Итак, первая книга, «Близнец в тучах» (в дальнейшем отбираемая из нее всегда строгим к себе поэтом «Начальная пора») — это упомянутый «Февраль», май («Как бронзовой золой жаровень...»), сентябрь — «Мне снилась осень в полусвете стекол…», октябрь («Все наденут сегодня пальто…), «Небес осенних горечь» из стихотворения «Пиры», «Зимняя ночь», контрастно-сумрачное январское преддверие сияющего солнечным светом февраля:

 

Не поправить дня усильями светилен,

Не поднять теням крещенских покрывал.

На земле зима, и дым огней бессилен

Распрямить дома, полегшие вповал.

 

Можно перевернуть страницы и опять попасть… в «Февраль». Годовой цикл сначала.

Перейдем к следующей книге — «Поверх барьеров». «Мелко исписанный инеем двор…», «Мздой облагает зима как баскак», «Отгородитесь от вьюги в стихах / Шубой, от неба — свечою», «Дурной сон»: «Прислушайся к вьюге сквозь десны процеженной», дальше — «Зимнее небо», «Метель»-1 и «Метель»-2, где «детство рождественской елью топорщится», первая в длинном ряду рождественских елей Пастернака. «Весна» — 1, и 2, и 3, где, отзываясь логике «Февраля», в итоге возникает, конечно же, афористичный переход — предсказывая будущее, «Поэзия! Греческой губкой в присосках…». Вот и весна света:

 

Оглянись, и ты увидишь

До зари, весь день, везде

С головой Москва, как Китеж, —

В светло-голубой воде.

 

Вечерние ливни, ночи, «обладающие» соловьем, лето с облегающими небо тучами и сырой крапивой — так возникает книга «Сестра моя — жизнь. Лето 1917 года». В книге «Темы и вариации» циклу «Зимнее утро» отдано пять стихо­творений, циклу «Весна» — пять, «Сон в летнюю ночь» — пять, «Осень» — пять стихотворений! Не счесть весен, лет, осеней и зим во «Втором рождении». В книге «На ранних поездах» (цикл «Переделкино») идут по кругу «Летний день», «Сос­ны», «Зазимки», «Иней», «Зима на кухне», «Вальс с чертовщиной» («Елка в поту…»), и наконец, «Вальс со слезой» ( «Как я люблю ее в первые дни / Когда о елке толки одни…»). И, наконец, «Когда разгуляется» — поэзия Пастернака совершает очередной круг от «Весны в лесу» через «Зимние праздники» к «Божьему миру» и «Единственным дням».

Можно ли сказать, что поэт возвращается памятью по аналогии к другим зимам через подмосковную «холодную яму января»? Например, к тому, через какую призму виделось приближение зимы на Каме — в эвакуации, в Чистополе:

 

Октябрь серебристо-ореховый.

Блеск заморозков оловянный.

Осенние сумерки Чехова,

Чайковского и Левитана.

 

Чехов, Чайковский, Левитан — имена, символизирующие исторически ближайшую, предшествующую поколению Пастернака литературу, музыку и живопись, золотой век русской культуры. А теперь — война, эвакуация, 1943-й. Составные и неотъемлемые от «далеких пристрастий» «захолустные логова» — страницы воображаемой книги, открытой «на середке» (Чистополь, напомню, расположен между европейской и азиатской территориями, если не точно географически, то по культуре — посреди страны). И мы понимаем, что это за книга «черная, листанная», после первой метели «белая, как рукоделье». Эта книга — Россия.

Ваши задания:
1/ Выведите дословно отрывок текста о временах года в поэзии Пастернака от слов «Блеск заморозков оловянный.» до слов «книга — Россия.» включительно.
2/ Подхватите текст о временах года в поэзии Пастернака и напишите его продолжение, начиная сразу после последнего предложения.

Данные:
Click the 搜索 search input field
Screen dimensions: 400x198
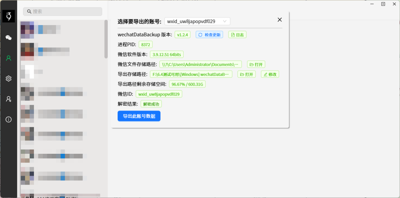pos(63,11)
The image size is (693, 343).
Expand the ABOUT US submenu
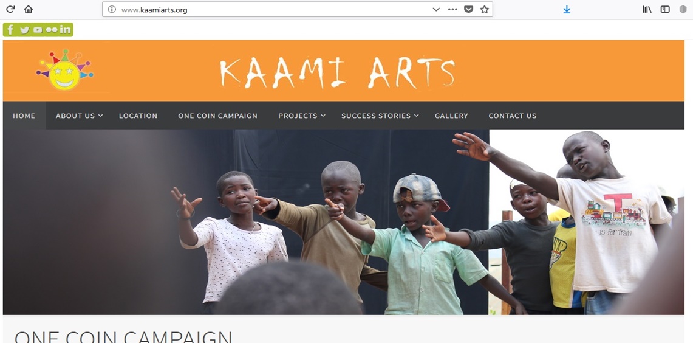79,116
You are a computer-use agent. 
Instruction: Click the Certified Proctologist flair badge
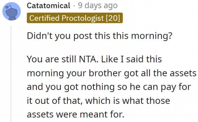(x=75, y=18)
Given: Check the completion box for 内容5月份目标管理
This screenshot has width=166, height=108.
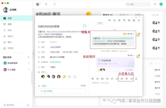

Ответы к заданиям:
1/
Блеск заморозков оловянный.

Осенние сумерки Чехова,

Чайковского и Левитана.

 

Чехов, Чайковский, Левитан — имена, символизирующие исторически ближайшую, предшествующую поколению Пастернака литературу, музыку и живопись, золотой век русской культуры. А теперь — война, эвакуация, 1943-й. Составные и неотъемлемые от «далеких пристрастий» «захолустные логова» — страницы воображаемой книги, открытой «на середке» (Чистополь, напомню, расположен между европейской и азиатской территориями, если не точно географически, то по культуре — посреди страны). И мы понимаем, что это за книга «черная, листанная», после первой метели «белая, как рукоделье». Эта книга — Россия.

2/
Природный календарь поэта — особый, в его «красильне» совмещаются и смешиваются весны, осени и зимы. У Лермонтова, которому (не «памяти Лермонтова», а — прямо) Пастернак посвящает книгу «Сестра моя — жизнь», «цветущая слива» и «ландыш серебристый» уживаются в одном и том же стихо­творном пейзаже с «желтеющей нивой», что против любых календарей. У Пастернака возникают сюжетно-календарные гнезда — когда явления природы (такие, как осень-зима в Чистополе) подводят к вершинам искусства в его классических ипостасях и непосредственно по аналогии — к Богу.

 

Природа, мир, тайник вселенной,

Я службу долгую твою,

Объятый дрожью сокровенной,

В слезах от счастья отстою!


3.

 

Волшебством мироустройства повторяющийся, круг природотворчества оказался «спасительным кругом» для Пастернака в историческом контексте вывиха времени, слома эпох. «Не трогать этого небожителя» — слова, приписывае­мые, по легенде, Сталину, — стали охранной грамотой для Пастернака. Вчитаемся: небо-жителя, жителя неба. «Синий цвет», небесный цвет / Полюбил я с ранних лет, / С детства он мне обещал/ Синеву иных начал…» (Николоз Бараташвили в переводе Пастернака; сохранилась пленка — Пастернак читает свой перевод в Большом театре в 1938 году). Небо — спасало.

Но Пастернак был очевидцем и, скажем прямо, отчасти составителем и политического календаря эпох.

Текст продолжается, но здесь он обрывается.